A nova música de Billie Eillish – “Your power” (“Seu poder”) – contém um enigma. Tento decifrá-lo. Não consigo.
Tente não abusar de seu poder
Eu sei que nós não escolhemos mudar
Você pode não querer perder seu poder
Mas tê-lo é tão estranho
Este é o refrão. A tradução é minha (confira o original aqui). Pode haver imprecisões. Seu poema parece ser feito de memórias: “eu me sinto tão vulnerável ao expor esse poema”, diz Billie, “eu o tenho tão perto do coração”. Também ela é uma tradutora. Também seu poema pode ser impreciso. Intencionalmente impreciso. Há memórias que não podem ser expostas.
Ela disse que você era um herói
É o primeiro verso da primeira estrofe. O enigma envolve três pessoas. A primeira parecia um herói, mas é um vilão. A segunda, uma garota, teve sua vida arruinada por ele. A terceira é a própria Billie. O poema parece contar a história entre o vilão a vítima. A poetisa fala ao primeiro, a quem trata por “você”; e sobre a segunda, simplesmente “ela”. Ambos são personagens de uma relação íntima que os liga intensamente:
Ela estava dormindo com suas roupas (suas roupas)
Mas a relação parece não se esgotar nas duas pessoas. A própria poeta se insere no enredo. Ela, Billie, não é só a narradora: há um “eu” atuando no poema.
Eu pensei que eu fosse especial
Você me fez sentir como se fosse minha culpa que você era o diabo
A poetisa e o vilão também têm algo entre si. Também eles estão envolvidos. A culpa talvez seja esta: a poetisa talvez roube o vilão da vítima. Se bem que não há roubo. A relação entre a vítima e o vilão não está acabada. Billie é também uma vilã: ambos, a poetisa e aquele a quem ela escreve o poema, escolheram não mudar. Ambos sabem que a situação se prolonga, sempre mais culpável:
Isso o mantém no controle? (no controle, no controle)
Pra você mantê-la numa prisão?
O poema fala da idade dos personagens. Parece extrair disso uma explicação. O vilão é alguém mais velho. A vítima, jovem. Muito jovem. Talvez sua idade proibisse a relação. Talvez o vilão será demitido em razão disso.

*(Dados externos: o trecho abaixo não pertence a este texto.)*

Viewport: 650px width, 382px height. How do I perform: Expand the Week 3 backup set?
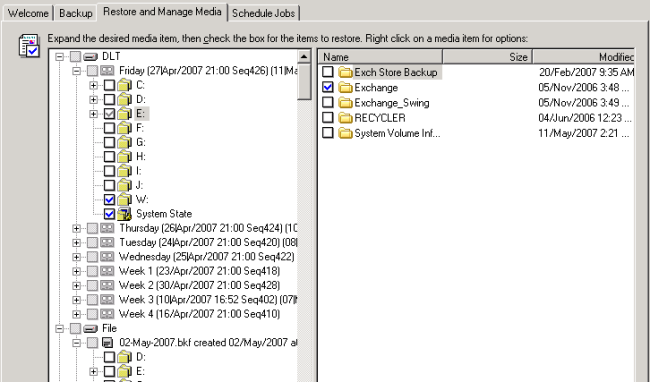tap(76, 300)
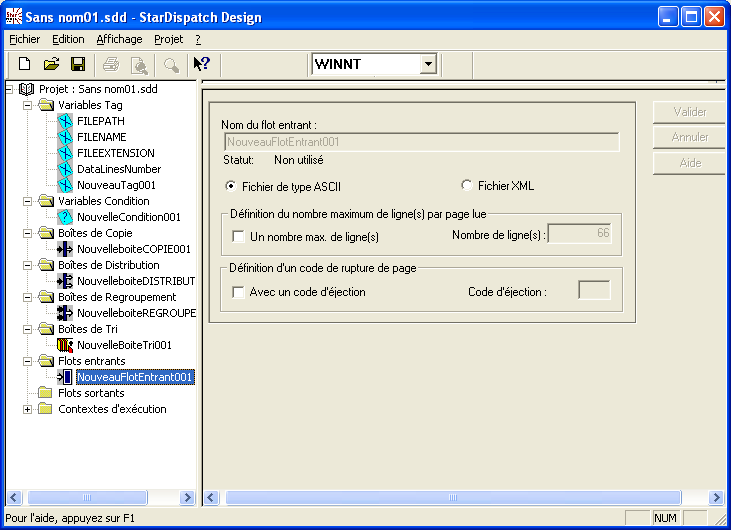Screen dimensions: 731x530
Task: Select the DataLinesNumber tree item
Action: click(x=118, y=169)
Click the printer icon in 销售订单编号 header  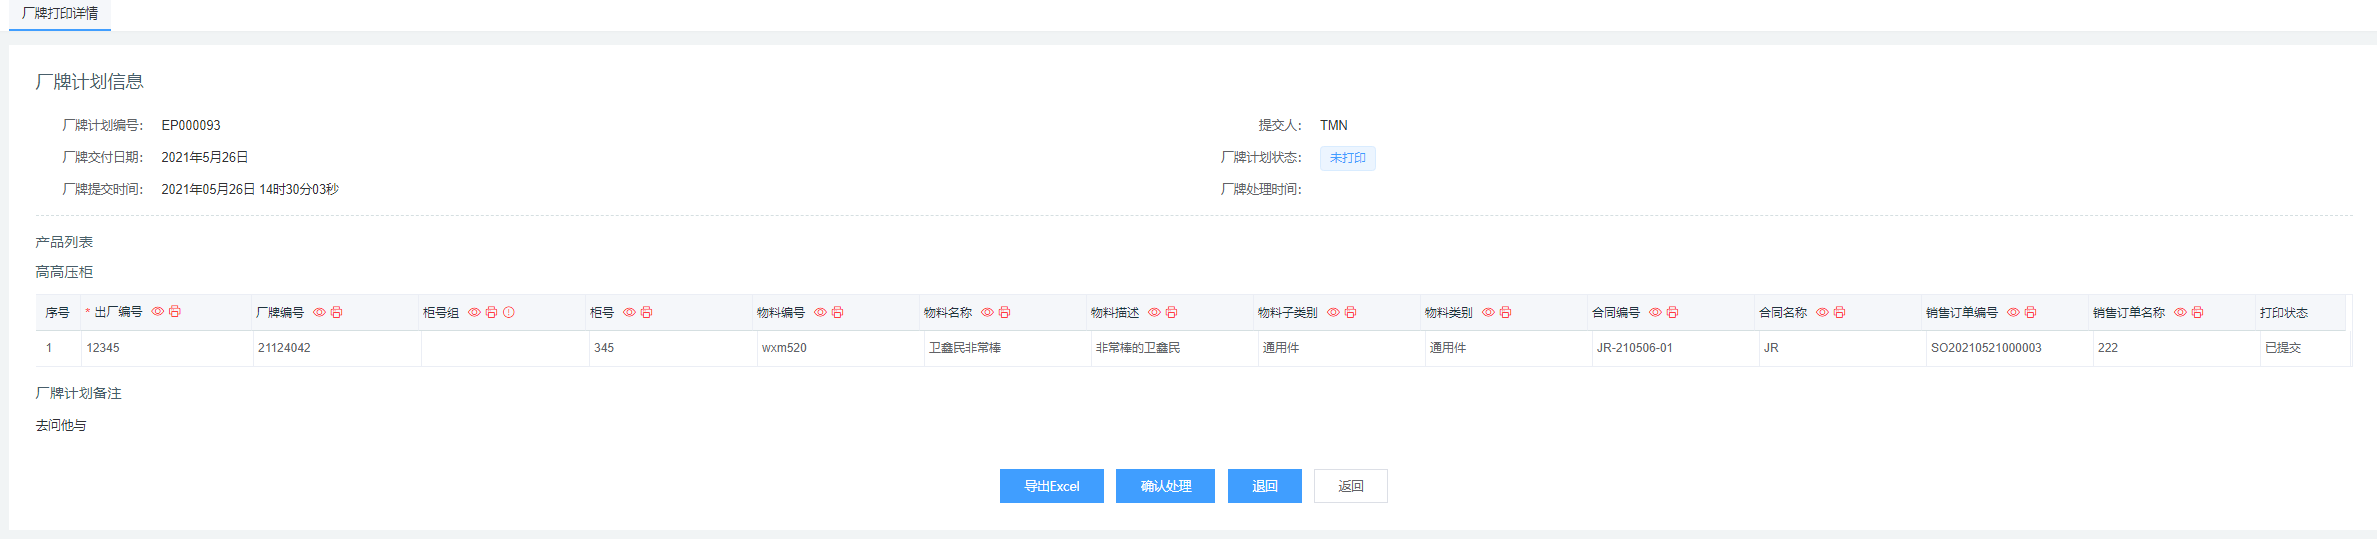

Você só vai se sentir mal se eles quebrarem o contrato?
Três pessoas se envolvem. A vítima, o vilão, a poetisa. É um triângulo amoroso? Talvez. É real? Biográfico? Billie faz confissões? Talvez. Eu disse que havia um enigma. E disse que não consigo decifrá-lo.
Billie talvez compartilhe conosco uma vivência do início de sua maturidade. Mas não se pode subestimar os dons metafóricos de sua poesia. O tema é a relação entre os três personagens. A força que os envolve é o poder do vilão. Há uma vítima: a jovem. Há uma narradora, também uma vítima, mas ciente de tudo: a adulta, recém adulta – a própria Billie. O poder que submete as duas, a jovem e a adulta, é diabólico: envolvente, cínico, destrutivo. Mais que tudo, é incapaz de sofrer a dor que ele próprio causa. É o mal absoluto, sem fragilidades ou concessões: diante dele, só resta a ela implorar – delicada, melancolicamente – clemência.
No fim da música o refrão se repete. Mas o último verso muda:
Tente não abusar de seu poder
Eu sei que nós não escolhemos mudar
Você pode não querer perder seu poder
Mas poder não é dor.
A dor é delas, de ambas, as que sofrem o poder e seu abuso. Na mesma declaração sobre essa música, acima citada, Billie concluiu: “Isso é sobre muitas situações diferentes que nós todos testemunhamos ou experimentamos. Espero que isso possa inspirar mudança. Tente não abusar de seu poder.”
Há um enigma no fundo do poema. Mas a mensagem, que se lê em sua superfície, é bem clara.